YOUR GOAL — From the records below, extract each line that contains the string "button", and copy each one unchanged.

RECORD LIST —
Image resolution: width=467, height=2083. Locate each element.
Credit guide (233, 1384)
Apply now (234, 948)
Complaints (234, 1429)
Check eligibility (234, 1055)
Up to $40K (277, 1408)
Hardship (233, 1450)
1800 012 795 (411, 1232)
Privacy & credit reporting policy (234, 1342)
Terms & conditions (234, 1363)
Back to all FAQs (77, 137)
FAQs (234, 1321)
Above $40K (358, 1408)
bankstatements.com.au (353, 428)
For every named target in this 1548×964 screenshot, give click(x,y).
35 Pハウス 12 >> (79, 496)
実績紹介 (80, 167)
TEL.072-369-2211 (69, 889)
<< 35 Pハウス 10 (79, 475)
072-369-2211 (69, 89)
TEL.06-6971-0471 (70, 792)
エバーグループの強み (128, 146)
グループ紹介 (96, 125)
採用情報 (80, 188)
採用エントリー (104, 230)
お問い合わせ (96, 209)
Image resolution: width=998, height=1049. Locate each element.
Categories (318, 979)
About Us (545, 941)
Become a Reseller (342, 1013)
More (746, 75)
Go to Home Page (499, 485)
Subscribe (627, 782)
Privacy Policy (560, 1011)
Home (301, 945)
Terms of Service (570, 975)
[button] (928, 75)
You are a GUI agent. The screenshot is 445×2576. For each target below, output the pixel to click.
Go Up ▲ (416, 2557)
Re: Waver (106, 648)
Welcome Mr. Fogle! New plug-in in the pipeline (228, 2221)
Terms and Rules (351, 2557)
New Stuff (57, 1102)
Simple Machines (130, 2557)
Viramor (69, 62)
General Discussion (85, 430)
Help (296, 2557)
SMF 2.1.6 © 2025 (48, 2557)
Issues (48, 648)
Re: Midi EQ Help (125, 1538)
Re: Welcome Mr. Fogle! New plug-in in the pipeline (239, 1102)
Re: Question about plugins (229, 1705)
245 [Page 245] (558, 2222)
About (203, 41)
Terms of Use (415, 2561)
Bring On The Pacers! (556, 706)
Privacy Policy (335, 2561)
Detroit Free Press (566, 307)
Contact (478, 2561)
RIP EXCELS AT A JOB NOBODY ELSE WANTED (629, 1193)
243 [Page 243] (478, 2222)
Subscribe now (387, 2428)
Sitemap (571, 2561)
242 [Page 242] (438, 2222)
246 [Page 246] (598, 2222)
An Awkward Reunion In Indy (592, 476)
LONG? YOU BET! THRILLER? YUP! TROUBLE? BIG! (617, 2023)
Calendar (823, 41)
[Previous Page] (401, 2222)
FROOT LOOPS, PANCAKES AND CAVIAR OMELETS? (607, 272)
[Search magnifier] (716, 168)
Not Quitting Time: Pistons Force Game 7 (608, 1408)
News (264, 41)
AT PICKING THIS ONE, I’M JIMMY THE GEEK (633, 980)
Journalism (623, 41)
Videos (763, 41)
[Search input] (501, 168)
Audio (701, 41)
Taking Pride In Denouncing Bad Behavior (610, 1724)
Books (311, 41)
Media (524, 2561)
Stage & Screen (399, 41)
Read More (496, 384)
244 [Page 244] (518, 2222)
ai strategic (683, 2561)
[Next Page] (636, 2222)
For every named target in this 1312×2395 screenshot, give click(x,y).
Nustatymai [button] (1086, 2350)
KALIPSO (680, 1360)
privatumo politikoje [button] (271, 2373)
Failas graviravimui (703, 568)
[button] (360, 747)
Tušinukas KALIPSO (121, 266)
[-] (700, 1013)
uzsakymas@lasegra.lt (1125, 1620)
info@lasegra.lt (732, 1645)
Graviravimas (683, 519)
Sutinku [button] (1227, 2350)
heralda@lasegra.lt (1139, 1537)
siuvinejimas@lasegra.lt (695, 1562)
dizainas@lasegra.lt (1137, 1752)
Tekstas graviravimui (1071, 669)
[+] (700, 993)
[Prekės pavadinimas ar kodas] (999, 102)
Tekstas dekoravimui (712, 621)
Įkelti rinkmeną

WRITTEN SOLUTION —
[button] (928, 75)
Nustatymai [button] (1086, 2350)
privatumo politikoje [button] (271, 2373)
[button] (360, 747)
Sutinku [button] (1227, 2350)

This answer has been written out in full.